Most people have heard about Area 51, the top-secret military research base in the Nevada desert that’s been at the heart of extraterrestrial lore for decades. But outside the community of UFO enthusiasts, fewer people know about Bob Lazar, the researcher and government whistle-blower who literally put Area 51 on the map.

Lazar came forward to the media in 1989 with a story about how he’d worked as a military researcher to reverse-engineer technology from recovered alien spacecraft.

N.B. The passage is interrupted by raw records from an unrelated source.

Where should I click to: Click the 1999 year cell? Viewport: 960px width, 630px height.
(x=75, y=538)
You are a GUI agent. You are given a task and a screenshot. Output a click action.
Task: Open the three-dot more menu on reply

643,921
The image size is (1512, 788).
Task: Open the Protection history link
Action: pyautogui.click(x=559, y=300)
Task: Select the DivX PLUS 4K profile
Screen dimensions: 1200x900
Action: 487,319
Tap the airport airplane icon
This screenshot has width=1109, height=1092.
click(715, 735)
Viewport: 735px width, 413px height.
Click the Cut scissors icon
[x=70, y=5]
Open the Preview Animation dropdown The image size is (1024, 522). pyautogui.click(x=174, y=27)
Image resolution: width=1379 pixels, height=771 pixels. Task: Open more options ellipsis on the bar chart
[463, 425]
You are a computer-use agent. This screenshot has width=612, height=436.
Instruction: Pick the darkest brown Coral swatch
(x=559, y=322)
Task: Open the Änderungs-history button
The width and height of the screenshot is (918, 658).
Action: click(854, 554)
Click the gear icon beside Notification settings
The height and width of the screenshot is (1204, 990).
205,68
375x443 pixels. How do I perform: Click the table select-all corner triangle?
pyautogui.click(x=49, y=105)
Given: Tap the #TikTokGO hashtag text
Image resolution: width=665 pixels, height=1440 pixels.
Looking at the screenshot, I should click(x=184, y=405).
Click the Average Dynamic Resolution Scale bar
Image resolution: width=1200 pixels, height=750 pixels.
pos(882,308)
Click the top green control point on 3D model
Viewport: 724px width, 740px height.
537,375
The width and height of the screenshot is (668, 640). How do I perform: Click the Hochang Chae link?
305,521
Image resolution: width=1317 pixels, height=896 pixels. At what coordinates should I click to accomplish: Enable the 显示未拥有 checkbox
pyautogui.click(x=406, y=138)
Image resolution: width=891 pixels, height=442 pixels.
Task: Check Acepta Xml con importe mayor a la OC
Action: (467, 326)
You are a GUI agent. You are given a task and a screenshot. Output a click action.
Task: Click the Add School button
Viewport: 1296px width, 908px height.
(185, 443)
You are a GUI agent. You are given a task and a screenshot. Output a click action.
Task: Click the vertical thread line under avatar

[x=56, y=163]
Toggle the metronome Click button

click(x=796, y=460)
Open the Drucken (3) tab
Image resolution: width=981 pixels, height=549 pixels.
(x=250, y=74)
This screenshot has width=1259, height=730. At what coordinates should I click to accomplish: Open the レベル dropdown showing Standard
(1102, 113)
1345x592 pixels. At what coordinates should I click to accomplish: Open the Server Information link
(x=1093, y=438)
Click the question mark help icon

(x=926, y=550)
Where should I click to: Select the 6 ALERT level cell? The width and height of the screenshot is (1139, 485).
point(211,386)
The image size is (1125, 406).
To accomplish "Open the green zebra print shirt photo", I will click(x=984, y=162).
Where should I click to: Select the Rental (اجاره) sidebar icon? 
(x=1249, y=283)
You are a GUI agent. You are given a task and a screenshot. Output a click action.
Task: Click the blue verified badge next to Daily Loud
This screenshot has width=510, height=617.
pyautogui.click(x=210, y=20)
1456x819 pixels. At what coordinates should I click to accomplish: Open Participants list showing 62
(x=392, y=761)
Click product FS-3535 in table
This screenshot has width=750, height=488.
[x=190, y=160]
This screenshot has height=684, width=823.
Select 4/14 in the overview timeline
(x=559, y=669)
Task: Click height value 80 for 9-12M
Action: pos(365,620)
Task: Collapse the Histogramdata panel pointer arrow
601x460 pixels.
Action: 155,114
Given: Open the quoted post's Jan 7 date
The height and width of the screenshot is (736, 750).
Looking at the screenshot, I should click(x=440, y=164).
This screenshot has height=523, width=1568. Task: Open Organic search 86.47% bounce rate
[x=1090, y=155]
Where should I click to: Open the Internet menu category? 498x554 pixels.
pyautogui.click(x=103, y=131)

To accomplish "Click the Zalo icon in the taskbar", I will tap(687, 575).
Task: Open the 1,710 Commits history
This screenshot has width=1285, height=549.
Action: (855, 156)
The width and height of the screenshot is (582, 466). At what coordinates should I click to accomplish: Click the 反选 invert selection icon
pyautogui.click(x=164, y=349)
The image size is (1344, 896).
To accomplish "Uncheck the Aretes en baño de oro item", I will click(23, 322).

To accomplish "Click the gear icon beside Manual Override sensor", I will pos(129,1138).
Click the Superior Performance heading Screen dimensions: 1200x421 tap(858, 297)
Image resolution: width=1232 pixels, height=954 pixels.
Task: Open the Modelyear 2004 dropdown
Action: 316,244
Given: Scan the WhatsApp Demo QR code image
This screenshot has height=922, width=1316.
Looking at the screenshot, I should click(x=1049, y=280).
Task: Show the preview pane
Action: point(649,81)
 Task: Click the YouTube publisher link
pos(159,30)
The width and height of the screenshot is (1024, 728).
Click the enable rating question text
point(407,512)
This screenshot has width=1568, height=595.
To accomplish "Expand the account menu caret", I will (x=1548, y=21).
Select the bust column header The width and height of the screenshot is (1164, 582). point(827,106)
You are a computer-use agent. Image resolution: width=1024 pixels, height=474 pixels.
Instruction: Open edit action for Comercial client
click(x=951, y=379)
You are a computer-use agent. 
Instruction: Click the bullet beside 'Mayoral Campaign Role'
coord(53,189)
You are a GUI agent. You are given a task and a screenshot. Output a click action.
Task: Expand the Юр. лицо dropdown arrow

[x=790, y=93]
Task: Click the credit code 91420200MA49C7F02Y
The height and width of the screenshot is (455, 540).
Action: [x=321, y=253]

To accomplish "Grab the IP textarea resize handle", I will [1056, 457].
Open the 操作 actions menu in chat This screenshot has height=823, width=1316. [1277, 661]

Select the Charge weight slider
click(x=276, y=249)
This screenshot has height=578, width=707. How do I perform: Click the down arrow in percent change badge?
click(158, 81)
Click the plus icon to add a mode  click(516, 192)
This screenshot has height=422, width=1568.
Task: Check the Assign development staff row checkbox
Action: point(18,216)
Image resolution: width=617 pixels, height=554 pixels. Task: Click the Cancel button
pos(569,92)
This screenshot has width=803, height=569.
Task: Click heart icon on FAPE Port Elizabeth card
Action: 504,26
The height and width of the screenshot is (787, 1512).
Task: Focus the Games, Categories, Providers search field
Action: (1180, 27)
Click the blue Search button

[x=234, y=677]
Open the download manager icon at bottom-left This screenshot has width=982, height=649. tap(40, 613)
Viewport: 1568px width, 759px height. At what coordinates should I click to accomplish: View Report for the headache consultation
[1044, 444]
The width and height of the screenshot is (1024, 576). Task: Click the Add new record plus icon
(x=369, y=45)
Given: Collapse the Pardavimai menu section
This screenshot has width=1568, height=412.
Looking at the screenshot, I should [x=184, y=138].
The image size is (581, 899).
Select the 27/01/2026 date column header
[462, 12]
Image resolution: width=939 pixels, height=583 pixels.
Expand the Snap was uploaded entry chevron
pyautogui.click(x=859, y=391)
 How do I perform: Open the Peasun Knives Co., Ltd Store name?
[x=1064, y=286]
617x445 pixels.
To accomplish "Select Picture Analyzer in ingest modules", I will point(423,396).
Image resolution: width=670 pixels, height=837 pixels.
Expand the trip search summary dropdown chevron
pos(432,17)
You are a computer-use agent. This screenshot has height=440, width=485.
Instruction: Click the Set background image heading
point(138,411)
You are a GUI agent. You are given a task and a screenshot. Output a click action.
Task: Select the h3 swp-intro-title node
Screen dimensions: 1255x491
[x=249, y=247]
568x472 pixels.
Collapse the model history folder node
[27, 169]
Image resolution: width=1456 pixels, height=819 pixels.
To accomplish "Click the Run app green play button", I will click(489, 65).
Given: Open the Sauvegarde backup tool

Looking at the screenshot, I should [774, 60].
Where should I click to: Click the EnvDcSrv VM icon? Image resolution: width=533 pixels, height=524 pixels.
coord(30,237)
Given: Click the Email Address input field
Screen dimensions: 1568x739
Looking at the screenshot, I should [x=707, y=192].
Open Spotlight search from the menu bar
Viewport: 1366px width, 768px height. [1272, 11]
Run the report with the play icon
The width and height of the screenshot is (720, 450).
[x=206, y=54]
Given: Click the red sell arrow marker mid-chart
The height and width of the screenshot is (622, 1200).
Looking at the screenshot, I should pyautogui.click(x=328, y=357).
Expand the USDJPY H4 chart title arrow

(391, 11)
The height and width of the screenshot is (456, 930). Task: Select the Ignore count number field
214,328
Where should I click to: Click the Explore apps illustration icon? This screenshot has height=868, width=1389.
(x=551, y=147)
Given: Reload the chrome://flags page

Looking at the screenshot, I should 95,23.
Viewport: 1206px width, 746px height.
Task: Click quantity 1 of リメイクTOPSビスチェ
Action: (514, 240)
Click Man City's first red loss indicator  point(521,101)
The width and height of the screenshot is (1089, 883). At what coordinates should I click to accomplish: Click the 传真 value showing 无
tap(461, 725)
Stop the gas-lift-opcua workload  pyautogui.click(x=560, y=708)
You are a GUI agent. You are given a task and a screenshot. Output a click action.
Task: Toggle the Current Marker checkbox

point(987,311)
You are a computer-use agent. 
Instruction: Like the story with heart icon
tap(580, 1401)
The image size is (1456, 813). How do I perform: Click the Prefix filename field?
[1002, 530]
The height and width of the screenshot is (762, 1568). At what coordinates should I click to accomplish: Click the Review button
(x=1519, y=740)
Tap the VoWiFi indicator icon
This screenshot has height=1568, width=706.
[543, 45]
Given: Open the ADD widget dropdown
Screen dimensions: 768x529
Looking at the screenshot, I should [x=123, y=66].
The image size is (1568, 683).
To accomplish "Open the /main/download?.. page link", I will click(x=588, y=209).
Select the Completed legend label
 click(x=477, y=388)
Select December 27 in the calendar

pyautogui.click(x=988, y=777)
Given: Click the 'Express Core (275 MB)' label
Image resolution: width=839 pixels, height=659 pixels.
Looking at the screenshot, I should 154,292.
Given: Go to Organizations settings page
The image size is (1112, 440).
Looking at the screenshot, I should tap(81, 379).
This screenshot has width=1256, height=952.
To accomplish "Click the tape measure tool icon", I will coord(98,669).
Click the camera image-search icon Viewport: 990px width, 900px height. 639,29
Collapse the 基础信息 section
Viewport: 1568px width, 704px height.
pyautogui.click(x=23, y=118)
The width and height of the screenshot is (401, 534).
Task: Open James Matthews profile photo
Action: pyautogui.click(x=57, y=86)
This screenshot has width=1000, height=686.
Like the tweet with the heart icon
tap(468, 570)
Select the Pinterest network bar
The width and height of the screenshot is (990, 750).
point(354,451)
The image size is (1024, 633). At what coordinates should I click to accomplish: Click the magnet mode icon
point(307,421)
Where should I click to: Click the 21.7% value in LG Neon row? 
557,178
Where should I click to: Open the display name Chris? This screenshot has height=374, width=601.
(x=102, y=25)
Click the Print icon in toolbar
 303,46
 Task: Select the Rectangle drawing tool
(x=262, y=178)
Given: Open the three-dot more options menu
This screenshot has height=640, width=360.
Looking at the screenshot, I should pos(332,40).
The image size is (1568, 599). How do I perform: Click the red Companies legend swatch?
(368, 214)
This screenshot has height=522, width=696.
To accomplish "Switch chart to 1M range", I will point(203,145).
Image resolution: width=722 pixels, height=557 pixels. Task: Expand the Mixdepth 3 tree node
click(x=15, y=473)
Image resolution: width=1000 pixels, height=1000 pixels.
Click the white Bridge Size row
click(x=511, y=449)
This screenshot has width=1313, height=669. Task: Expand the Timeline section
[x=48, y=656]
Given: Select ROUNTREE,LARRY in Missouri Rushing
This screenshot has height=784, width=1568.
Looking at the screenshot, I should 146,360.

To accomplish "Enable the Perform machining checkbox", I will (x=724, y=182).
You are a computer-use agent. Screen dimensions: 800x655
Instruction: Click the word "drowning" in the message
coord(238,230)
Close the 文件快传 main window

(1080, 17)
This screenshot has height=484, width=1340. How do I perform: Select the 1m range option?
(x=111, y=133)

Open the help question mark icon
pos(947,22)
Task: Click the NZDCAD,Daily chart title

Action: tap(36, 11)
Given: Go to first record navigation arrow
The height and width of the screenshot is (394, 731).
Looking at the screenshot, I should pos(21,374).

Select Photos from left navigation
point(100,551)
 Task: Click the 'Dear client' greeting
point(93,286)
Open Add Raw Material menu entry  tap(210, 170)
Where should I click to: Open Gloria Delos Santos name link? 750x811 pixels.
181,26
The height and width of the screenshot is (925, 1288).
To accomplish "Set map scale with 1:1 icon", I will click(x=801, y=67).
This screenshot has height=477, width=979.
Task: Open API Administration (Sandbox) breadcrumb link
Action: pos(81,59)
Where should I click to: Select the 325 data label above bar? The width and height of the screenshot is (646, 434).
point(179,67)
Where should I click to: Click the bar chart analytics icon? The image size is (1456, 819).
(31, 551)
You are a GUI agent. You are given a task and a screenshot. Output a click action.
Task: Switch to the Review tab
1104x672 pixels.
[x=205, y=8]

His explosive account generated headlines around the world and permanently affixed Area 51 in the imaginations of sci-fi fans who were entranced by his story, and in the real-world passions of a generation of flying-saucer investigators who wanted to either verify or debunk his claims.

To believers and skeptics alike, Lazar is almost a mythological figure — a man who reluctantly spoke up out of fear for his safety, became the public face of the search for aliens and high-level government secrecy, then retreated after details about his personal life and questions about his scientific credentials became fodder for news coverage.

Lazar, who in recent years had been living and working quietly in Michigan, reemerged after the filmmaker Jeremy Kenyon Lockyer Corbell convinced him to tell his story again. Corbell’s documentary, “Bob Lazar: Area 51 & Flying Saucers,” screens twice as part of Freep Film Festival this weekend. It revisits Lazar’s emergence as a public figure, reexamines Lazar’s claims and presents new pieces of evidence to corroborate his story. (It also features narrative passages read by Mickey Rourke.)